• Aim of the exercise
Please print every record below exactly as it appears.

• Records provided
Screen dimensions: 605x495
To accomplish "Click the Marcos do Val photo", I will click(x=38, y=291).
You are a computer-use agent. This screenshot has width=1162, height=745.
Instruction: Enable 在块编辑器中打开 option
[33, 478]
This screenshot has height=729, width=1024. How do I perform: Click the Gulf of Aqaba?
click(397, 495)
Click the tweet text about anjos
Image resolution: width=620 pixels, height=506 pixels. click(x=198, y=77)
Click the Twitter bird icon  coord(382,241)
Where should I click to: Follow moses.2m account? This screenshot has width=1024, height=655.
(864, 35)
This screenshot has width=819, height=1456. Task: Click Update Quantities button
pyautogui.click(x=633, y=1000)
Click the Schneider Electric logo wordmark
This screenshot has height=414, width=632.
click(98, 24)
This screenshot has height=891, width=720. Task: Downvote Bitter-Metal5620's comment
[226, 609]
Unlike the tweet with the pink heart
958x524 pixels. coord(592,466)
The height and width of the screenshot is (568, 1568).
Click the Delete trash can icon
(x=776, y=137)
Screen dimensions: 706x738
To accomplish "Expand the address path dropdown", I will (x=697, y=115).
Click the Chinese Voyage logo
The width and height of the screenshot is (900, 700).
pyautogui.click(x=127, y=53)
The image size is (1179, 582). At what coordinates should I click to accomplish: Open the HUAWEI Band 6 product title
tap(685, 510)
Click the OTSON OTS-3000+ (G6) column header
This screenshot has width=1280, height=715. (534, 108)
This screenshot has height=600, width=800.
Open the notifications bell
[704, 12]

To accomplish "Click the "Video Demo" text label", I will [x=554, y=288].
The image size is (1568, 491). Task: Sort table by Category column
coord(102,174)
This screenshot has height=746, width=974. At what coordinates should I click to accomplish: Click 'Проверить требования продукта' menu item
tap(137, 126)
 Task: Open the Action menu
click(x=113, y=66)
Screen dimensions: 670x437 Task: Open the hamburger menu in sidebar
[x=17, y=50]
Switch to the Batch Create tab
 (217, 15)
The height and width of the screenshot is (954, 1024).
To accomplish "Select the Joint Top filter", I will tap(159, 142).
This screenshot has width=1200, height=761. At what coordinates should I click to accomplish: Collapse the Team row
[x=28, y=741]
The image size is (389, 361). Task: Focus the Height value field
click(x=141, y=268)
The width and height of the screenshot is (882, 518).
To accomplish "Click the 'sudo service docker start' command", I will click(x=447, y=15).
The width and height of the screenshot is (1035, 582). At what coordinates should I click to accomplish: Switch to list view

• Result for this exercise
Screen dimensions: 605x495
To accomplish "Click the Marcos do Val photo", I will click(x=38, y=291).
You are a computer-use agent. This screenshot has width=1162, height=745.
Instruction: Enable 在块编辑器中打开 option
[33, 478]
This screenshot has height=729, width=1024. How do I perform: Click the Gulf of Aqaba?
click(397, 495)
Click the tweet text about anjos
Image resolution: width=620 pixels, height=506 pixels. click(x=198, y=77)
Click the Twitter bird icon  coord(382,241)
Where should I click to: Follow moses.2m account? This screenshot has width=1024, height=655.
(864, 35)
This screenshot has width=819, height=1456. Task: Click Update Quantities button
pyautogui.click(x=633, y=1000)
Click the Schneider Electric logo wordmark
This screenshot has height=414, width=632.
click(98, 24)
This screenshot has height=891, width=720. Task: Downvote Bitter-Metal5620's comment
[226, 609]
Unlike the tweet with the pink heart
958x524 pixels. coord(592,466)
The height and width of the screenshot is (568, 1568).
Click the Delete trash can icon
(x=776, y=137)
Screen dimensions: 706x738
To accomplish "Expand the address path dropdown", I will (x=697, y=115).
Click the Chinese Voyage logo
The width and height of the screenshot is (900, 700).
pyautogui.click(x=127, y=53)
The image size is (1179, 582). At what coordinates should I click to accomplish: Open the HUAWEI Band 6 product title
tap(685, 510)
Click the OTSON OTS-3000+ (G6) column header
This screenshot has width=1280, height=715. (534, 108)
This screenshot has height=600, width=800.
Open the notifications bell
[704, 12]

To accomplish "Click the "Video Demo" text label", I will [x=554, y=288].
The image size is (1568, 491). Task: Sort table by Category column
coord(102,174)
This screenshot has height=746, width=974. At what coordinates should I click to accomplish: Click 'Проверить требования продукта' menu item
tap(137, 126)
 Task: Open the Action menu
click(x=113, y=66)
Screen dimensions: 670x437 Task: Open the hamburger menu in sidebar
[x=17, y=50]
Switch to the Batch Create tab
 (217, 15)
The height and width of the screenshot is (954, 1024).
To accomplish "Select the Joint Top filter", I will tap(159, 142).
This screenshot has width=1200, height=761. At what coordinates should I click to accomplish: Collapse the Team row
[x=28, y=741]
The image size is (389, 361). Task: Focus the Height value field
click(x=141, y=268)
The width and height of the screenshot is (882, 518).
To accomplish "Click the 'sudo service docker start' command", I will click(x=447, y=15).
The width and height of the screenshot is (1035, 582). At what coordinates should I click to accomplish: Switch to list view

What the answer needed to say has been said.